WHAT THE TASK ASKS: Which lines run from the line with "Official Updated CakePHP" through the line with "[Share on Facebook] (9, 145)" in the entries below? Print them exactly, both ends included, and nothing more.

RECORDS SUPPLIED:
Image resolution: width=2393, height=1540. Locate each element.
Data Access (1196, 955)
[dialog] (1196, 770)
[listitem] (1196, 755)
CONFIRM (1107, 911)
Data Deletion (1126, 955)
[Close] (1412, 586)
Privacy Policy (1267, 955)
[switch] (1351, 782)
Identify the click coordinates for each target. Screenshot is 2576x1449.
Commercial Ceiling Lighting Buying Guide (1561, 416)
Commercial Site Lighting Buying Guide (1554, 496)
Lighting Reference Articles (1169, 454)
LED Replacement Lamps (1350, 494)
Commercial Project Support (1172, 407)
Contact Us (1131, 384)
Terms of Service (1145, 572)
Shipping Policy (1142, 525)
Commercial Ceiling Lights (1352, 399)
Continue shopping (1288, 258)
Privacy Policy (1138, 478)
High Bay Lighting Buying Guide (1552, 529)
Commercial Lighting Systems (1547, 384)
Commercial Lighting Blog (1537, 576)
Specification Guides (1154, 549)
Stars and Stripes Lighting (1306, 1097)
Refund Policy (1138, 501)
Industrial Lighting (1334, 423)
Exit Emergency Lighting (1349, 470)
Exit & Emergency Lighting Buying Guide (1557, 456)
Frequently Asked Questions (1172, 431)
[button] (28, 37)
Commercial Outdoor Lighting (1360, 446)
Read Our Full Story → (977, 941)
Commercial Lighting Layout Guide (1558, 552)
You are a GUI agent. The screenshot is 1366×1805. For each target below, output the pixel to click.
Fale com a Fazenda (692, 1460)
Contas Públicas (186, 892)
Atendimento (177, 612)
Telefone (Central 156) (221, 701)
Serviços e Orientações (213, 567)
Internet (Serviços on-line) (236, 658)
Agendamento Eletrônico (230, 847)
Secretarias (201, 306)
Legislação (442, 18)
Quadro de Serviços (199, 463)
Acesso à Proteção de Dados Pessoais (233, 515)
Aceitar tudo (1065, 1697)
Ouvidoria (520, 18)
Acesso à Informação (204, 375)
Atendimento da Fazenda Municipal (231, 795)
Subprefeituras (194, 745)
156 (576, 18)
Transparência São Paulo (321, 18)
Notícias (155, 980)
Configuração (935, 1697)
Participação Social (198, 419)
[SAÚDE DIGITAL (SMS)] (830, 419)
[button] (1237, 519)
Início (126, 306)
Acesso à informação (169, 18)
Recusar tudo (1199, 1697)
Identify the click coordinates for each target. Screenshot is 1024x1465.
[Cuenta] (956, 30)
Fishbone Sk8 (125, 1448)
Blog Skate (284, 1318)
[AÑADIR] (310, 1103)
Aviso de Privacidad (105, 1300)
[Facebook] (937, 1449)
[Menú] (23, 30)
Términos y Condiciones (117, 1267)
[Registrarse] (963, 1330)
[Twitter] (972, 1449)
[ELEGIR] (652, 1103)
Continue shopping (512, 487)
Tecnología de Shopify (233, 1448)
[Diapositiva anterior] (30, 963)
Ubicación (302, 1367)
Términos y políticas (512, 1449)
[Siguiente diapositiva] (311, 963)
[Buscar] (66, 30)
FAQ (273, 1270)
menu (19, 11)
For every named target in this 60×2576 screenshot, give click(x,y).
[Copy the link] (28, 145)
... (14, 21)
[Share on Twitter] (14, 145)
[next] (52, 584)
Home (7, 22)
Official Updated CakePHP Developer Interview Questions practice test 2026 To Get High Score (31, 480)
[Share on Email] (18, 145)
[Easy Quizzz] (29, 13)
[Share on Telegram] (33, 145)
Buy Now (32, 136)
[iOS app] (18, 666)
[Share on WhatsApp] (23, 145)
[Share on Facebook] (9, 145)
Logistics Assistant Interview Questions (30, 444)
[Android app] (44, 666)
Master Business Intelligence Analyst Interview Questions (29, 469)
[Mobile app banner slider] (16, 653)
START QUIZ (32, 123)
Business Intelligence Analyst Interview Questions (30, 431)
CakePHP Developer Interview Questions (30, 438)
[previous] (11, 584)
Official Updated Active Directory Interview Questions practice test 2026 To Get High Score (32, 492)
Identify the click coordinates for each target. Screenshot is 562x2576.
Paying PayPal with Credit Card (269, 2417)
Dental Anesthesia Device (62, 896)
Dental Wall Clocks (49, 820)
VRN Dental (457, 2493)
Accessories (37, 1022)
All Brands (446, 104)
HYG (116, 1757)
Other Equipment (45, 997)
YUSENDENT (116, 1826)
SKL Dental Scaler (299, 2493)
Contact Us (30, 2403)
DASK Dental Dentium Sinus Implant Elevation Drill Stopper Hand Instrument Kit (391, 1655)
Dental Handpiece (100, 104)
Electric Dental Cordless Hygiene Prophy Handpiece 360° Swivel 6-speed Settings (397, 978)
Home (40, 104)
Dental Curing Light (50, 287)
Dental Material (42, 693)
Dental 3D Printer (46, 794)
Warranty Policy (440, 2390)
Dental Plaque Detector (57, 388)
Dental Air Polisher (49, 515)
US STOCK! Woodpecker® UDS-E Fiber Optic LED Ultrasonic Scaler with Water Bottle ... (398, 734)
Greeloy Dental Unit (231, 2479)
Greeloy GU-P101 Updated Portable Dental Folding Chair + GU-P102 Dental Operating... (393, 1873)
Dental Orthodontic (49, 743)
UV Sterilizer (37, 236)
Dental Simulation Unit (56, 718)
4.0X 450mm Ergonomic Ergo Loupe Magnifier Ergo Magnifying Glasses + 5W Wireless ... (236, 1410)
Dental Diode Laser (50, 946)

RESPONSE:
Official Updated CakePHP Developer Interview Questions practice test 2026 To Get High Score (31, 480)
[Share on Email] (18, 145)
[Easy Quizzz] (29, 13)
[Share on Telegram] (33, 145)
Buy Now (32, 136)
[iOS app] (18, 666)
[Share on WhatsApp] (23, 145)
[Share on Facebook] (9, 145)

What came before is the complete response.